It rained heavily in the night with a persistent southerly wind. We had berthed on the windward side on the Gigha pontoon so we had creaking and groaning noises all night including flapping from the main halyard that we’d forgotten to re-position.
After a lazy start, welcome wake-up showers and a relaxed coffee and bacon butties at the Boathouse, we hired bicycles from the shop/garage/post office at the top of the hill and set off for Ardminish House Gardens.
Ardminish House Gardens
The vast expanse of mostly wooded gardens was overgrown and unkempt, but rather wild and wonderful. We enjoyed a long meandering walk through the gardens, circumnavigating the large house (which is for sale). Ros was looking for ideas for replanting borders in the even more unkempt gardens of our family home in Branscombe. We had read that we could buy ice cream at the house, which we couldn’t quite believe as we had seen no one around. But yes, delicious ice cream, made on the island, was for sale and we sat for a while enjoying our ice creams and imagining what it might be like to live on Gigha.
Ardminish House for sale
While Ros returned to Milo for a read, Ian cycled to Twin Beaches on the north western side of the island. The island is about 9-mile-long north to south and a mile and a half wide. The beauty of Twin Beaches was not just the lovely sandy beaches but the potential anchorages both north and south offered for any wind conditions. To get to the beaches by foot or by bike was tricky as there had been heavy rain overnight and there were muddy flooded sections of the footpath. Ian had to abandon the bike at one point in the heather and do the final bit on foot and enjoyed a secluded wild swim in the rain in turquoise waters with one yacht moored in the northern bay.

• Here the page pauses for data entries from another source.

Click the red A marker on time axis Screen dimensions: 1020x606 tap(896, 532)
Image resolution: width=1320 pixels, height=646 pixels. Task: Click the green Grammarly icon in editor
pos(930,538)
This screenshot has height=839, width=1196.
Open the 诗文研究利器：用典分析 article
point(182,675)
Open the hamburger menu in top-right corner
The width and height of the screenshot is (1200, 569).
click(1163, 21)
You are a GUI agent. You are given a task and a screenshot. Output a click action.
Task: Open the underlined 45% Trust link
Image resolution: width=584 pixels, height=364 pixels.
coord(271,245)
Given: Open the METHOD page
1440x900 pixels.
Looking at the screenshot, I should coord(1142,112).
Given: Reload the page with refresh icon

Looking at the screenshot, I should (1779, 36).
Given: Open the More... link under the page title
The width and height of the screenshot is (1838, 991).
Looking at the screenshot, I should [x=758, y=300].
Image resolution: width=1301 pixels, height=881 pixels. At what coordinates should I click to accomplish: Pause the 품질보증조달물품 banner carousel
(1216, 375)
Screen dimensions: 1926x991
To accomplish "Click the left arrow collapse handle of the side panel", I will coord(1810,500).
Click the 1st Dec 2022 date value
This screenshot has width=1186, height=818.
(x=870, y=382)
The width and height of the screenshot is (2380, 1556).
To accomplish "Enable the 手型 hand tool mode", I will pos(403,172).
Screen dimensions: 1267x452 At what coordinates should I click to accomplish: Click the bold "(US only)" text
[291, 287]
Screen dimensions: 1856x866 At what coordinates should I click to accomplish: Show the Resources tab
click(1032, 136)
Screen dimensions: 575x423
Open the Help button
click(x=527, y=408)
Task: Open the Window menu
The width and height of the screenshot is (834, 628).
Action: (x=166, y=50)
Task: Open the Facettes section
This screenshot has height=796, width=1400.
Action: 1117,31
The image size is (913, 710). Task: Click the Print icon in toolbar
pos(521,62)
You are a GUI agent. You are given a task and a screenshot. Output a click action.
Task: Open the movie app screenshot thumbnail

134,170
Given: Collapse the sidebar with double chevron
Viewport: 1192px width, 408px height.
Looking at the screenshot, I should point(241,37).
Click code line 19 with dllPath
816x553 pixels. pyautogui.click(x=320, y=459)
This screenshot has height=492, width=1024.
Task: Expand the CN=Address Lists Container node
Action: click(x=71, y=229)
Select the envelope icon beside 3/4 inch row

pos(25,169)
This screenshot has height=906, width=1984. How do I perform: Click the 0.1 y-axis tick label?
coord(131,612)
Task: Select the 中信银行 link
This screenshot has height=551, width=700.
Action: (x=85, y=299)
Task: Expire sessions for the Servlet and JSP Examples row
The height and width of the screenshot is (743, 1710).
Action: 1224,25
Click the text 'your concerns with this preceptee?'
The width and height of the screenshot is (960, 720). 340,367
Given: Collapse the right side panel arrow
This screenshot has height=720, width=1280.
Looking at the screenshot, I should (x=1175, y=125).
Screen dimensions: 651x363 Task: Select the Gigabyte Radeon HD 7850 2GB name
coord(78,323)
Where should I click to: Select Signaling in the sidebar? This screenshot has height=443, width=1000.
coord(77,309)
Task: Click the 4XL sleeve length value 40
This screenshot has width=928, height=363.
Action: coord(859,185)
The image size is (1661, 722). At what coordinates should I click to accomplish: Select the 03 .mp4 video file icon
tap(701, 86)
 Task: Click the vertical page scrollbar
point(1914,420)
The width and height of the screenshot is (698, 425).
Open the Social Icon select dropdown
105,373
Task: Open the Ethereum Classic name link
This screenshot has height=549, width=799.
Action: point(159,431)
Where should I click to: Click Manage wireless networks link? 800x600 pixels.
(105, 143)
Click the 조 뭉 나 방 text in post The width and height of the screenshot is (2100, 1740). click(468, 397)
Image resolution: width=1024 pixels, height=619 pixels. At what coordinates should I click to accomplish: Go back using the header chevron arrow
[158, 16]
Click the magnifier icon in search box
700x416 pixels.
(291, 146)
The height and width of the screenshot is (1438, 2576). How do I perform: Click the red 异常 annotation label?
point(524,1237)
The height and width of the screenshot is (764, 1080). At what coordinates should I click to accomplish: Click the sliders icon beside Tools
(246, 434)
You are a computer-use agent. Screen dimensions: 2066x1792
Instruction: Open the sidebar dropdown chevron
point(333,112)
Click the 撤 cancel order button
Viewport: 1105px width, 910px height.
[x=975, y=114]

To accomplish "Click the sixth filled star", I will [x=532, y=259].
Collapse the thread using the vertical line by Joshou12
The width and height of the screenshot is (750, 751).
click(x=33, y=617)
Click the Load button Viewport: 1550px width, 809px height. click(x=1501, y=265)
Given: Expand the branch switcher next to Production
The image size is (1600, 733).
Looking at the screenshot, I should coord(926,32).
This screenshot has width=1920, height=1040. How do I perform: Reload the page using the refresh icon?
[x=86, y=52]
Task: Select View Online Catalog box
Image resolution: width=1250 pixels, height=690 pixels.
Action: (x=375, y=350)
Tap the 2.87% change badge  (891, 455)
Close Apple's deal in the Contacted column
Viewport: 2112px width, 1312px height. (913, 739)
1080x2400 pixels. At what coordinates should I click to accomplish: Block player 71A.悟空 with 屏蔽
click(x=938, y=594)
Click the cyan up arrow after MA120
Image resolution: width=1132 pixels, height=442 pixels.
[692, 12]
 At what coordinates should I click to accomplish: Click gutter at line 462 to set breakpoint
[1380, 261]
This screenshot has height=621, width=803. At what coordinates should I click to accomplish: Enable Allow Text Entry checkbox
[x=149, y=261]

Twin Beaches – the one on the right faces north
The next morning before bacon butties (again) at the Boathouse, Ian had determined to fill up with water and fuel. This involved getting out the green folding luggage wheelie that he had bought over from the States more than thirty years ago and had hardly ever used until today. Two trips to the butler’s sinks at the back of the restaurant to collect 2×25 litres of water for the fresh water tank. Two trips up the hill to the garage to collect 25 litres of red diesel (1x15L + 2x5L). Enough to get by with until we reach Crinan.
Arran with his catch
Met Arran and Carra again – we’d chatted the day before. They were on holiday nearby and were living a “Swallows and Amazons” type existence sailing, exploring and fishing. Today Arran had been out fishing and had caught several mackerel. He offered us some for our evening meal. Then he said that he had a smoker and would smoke them and bring some back to us if we were still here later that day. Unfortunately, we left on the noon tide with a following wind to motor sail to the Fairy Islands. There were already two yachts moored in our planned secluded anchorage, but being a bilge keel boat we could sneak into the corner in shallow water nearer the shore. It was extremely sheltered, quiet and the peace was only disturbed by the occasional grunt from the seals on the rocks nearby.
Anchored in the Fairy Islands with the seal rocks in the distance
Next day we had a very relaxed morning, left alone in the bay. We had swims off the boat and the water felt warm enough to swim around it. We later took the tender to explore the islands to the north. We passed another seal rock where the seals were of two minds whether to wobble off their rocks or not. In the end, all bar one stayed to watch us go by. We found a forestry track and had a short walk, passing signs of ancient harbours for logging boats to pull in.
More seals on the rocks nearby
Returning to the boat we then raised anchor and motored round to Tayvallich, picked up their inner visitor’s mooring and took the tender in to shop and walk to the Tayvallich Inn, where we had a delightful seafood meal – their scallops were great.